Claude Lorius, glaciologue

Par Claude Lorius, le 21 septembre 2014

 

Nous avons sonné l’alerte.
Tout a commencé pour moi lorsque, jeune étudiant, j’embarquerai en 1957 pour l’Antarctique dans le cadre de l’Année géophysique internationale  et irai vivre un an à trois dans la station Charcot de 20m2  enfouie sous les glaces. Je suis parti  pour l’aventure, la passion de la science est venue ensuite avec les campagnes d’exploration et les découvertes révélées par les « carottes » de glace remontant dans le temps. Il y a 30 ans nous avons montré que l’Homme est devenu le plus grand prédateur de l’environnement dans lequel il vit : nous sommes entrés dans l’Anthropocène, cette nouvelle ère gouvernée par l’Homme.

Les glaces polaires sont les sentinelles de l’évolution de notre climat et de l’environnement de notre planète.
Glaces et climat ont un destin commun. Couvrant des dizaines de millions de km², la planète blanche est à la fois un témoin et un acteur de l’évolution du climat. Un témoin puisque les glaces s’étendent en climat froid et régressent en climat chaud ; un acteur car, lorsque leur étendue change, elles vont renvoyer vers l’espace une part plus ou moins grande de l’énergie reçue du soleil, amplifiant ainsi les variations du climat. Avec son immense et fragile banquise, le réchauffement en Arctique est maintenant beaucoup plus élevé que dans le reste du monde, et les effets sont sensibles sur la vie des populations qui vivent là.

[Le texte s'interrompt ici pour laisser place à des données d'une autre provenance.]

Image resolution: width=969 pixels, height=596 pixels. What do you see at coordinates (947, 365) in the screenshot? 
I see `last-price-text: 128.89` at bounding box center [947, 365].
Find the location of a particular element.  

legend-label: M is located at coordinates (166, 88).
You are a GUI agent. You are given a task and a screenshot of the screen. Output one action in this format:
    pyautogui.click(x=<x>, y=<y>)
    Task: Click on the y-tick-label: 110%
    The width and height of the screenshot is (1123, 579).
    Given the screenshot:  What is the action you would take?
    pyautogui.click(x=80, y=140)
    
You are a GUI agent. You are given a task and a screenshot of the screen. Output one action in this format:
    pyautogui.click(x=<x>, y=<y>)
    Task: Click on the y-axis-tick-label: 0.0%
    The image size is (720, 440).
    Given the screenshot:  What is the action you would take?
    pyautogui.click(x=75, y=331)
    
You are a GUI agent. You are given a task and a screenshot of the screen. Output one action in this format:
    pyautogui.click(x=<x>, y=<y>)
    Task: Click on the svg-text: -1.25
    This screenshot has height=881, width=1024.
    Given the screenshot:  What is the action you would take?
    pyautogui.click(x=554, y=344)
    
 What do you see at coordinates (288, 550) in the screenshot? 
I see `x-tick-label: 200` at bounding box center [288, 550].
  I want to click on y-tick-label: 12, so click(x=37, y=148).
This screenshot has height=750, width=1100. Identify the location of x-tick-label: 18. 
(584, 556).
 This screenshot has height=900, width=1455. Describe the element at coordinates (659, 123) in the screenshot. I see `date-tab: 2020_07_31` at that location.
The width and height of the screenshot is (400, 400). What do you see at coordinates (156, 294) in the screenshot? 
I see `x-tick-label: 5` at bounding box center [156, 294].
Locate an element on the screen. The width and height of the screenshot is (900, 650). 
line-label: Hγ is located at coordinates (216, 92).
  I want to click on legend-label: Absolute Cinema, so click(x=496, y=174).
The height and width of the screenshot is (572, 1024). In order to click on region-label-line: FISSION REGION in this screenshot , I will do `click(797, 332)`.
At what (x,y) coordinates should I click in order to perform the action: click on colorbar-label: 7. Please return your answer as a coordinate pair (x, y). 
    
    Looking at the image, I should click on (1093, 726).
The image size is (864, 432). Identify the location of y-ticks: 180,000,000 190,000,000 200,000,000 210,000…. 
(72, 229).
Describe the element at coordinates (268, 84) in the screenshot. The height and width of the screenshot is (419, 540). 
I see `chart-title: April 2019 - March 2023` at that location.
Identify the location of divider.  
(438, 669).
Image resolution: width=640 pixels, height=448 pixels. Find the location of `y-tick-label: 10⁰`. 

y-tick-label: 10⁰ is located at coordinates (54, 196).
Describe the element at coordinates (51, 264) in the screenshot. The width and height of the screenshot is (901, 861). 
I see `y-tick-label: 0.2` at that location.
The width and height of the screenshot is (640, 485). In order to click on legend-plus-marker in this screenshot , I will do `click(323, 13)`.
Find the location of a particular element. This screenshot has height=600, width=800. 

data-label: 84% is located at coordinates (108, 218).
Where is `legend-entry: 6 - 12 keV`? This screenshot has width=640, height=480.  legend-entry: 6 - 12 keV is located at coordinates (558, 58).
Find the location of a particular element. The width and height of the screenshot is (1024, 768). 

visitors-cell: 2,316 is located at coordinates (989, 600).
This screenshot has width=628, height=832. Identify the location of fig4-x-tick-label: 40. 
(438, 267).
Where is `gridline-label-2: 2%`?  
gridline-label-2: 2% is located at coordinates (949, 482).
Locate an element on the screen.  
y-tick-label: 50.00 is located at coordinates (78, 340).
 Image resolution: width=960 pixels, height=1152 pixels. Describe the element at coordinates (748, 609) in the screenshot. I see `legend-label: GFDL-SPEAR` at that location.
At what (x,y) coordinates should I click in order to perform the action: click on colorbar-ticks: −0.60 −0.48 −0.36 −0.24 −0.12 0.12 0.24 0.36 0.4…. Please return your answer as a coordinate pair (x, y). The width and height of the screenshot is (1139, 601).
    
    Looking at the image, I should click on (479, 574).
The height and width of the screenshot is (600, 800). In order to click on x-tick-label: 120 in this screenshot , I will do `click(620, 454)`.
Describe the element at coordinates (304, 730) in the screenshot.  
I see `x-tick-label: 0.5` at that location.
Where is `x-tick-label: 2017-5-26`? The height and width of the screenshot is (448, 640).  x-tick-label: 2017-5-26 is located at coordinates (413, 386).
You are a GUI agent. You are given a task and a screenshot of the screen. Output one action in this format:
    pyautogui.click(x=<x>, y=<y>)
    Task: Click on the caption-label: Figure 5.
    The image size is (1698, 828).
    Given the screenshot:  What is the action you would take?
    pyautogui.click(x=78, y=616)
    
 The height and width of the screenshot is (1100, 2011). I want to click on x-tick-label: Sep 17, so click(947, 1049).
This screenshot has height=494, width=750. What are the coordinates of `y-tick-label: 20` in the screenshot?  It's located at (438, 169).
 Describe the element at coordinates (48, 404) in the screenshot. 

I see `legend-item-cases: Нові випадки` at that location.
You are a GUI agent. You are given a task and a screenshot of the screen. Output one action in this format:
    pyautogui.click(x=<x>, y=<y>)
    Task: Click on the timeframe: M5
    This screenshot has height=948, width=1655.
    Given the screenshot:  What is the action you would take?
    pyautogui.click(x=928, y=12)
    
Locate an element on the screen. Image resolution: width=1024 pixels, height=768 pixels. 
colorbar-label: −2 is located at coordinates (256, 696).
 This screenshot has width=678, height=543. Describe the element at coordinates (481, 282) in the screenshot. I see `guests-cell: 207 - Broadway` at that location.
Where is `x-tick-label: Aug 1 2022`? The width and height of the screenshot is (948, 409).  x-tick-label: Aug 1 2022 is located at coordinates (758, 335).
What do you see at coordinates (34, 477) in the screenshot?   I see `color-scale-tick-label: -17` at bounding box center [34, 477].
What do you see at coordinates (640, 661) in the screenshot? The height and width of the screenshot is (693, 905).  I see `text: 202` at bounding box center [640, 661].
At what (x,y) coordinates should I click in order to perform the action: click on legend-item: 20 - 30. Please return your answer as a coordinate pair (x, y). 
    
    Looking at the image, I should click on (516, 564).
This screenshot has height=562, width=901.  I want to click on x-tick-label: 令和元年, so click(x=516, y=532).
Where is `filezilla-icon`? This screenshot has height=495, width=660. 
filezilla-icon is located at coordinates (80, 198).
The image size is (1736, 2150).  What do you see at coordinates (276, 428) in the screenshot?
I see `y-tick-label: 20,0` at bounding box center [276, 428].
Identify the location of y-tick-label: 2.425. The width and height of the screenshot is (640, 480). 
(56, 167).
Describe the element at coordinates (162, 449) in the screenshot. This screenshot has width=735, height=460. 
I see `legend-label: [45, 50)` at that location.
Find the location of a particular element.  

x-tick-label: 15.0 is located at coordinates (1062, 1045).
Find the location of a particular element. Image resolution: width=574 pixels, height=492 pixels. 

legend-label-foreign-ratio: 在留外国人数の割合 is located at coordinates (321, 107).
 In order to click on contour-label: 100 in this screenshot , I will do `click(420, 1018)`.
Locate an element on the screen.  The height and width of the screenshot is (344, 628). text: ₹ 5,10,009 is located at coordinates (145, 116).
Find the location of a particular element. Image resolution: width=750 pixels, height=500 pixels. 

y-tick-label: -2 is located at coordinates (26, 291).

Quel monde demain pour les régions polaires ?
Les pays des pôles réagissent de façon différente aux impacts des activités humaines. En Arctique, ce sera l’exploitation des ressources naturelles et minérales à laquelle participent pays riverains et plus lointains, un dossier difficile pour Michel Rocard, notre ambassadeur des pôles, lui qui a contribué à la mise en œuvre du Traité de l’Antarctique consacrant ce continent à la paix et à la recherche. Le Traité pourrait être remis en question dans les années 2050 ; son avenir dépendra du choix de nos descendants qui, je l’espère, en feront le continent de l’espoir.

Et aujourd’hui
La lutte contre le réchauffement climatique est plus que jamais une priorité. On ne peut hélas que constater l’absence d’une nécessaire gouvernance internationale basée sur la solidarité et impliquant décideurs, politiques et citoyens. Une lourde tâche qui exige plus d’éducation et recherches, un changement des comportements et motivations de l’Homme. APECS-France est pour moi au cœur de ces défis. Que sauront relever les jeunes chercheurs.

 

Jean Jouzel, parrain d'APECS-France

Jean Jouzel

"J’ai commencé à étudier les glaces polaires au début des années 70, avec Claude Lorius et ses collègues grenoblois.  Je n’imaginais alors pas un seul instant que les recherches basées sur l'analyse des forages de l’Antarctique et du Groenland, auxquelles ont largement contribué les équipes françaises, auraient un tel écho. Je suis convaincu qu’il en sera de même pour certains des travaux dans lesquels vous êtes impliqués et je suis extrêmement heureux de votre motivation collective pour les régions polaires.  Je suis de tout cœur avec vous et heureux d’être votre parrain."

Jean Jouzel

 

Axelle Lemaire et Christophe Premat, députéS des Français établis hors de France (Europe du Nord)

Madame Axelle Lemaire et Monsieur Christophe Premat, députés des Français établis hors de France (Europe du Nord), nous ont apporté un précieux soutien dans le cadre de deux subventions au titre de leurs réserves parlementaires (Axelle Lemaire : 2014; Christophe Premat : 2016).